§ PROVIDED DATA
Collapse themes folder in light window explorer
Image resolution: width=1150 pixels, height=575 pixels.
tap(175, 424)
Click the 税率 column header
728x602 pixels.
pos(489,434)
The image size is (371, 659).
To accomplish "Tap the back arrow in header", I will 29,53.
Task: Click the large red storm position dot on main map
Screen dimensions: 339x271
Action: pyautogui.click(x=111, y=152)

§ WHAT IS REQUIRED
Word for word, retype all of the entries above.

§ RESPONSE TO THIS TASK
Collapse themes folder in light window explorer
Image resolution: width=1150 pixels, height=575 pixels.
tap(175, 424)
Click the 税率 column header
728x602 pixels.
pos(489,434)
The image size is (371, 659).
To accomplish "Tap the back arrow in header", I will 29,53.
Task: Click the large red storm position dot on main map
Screen dimensions: 339x271
Action: pyautogui.click(x=111, y=152)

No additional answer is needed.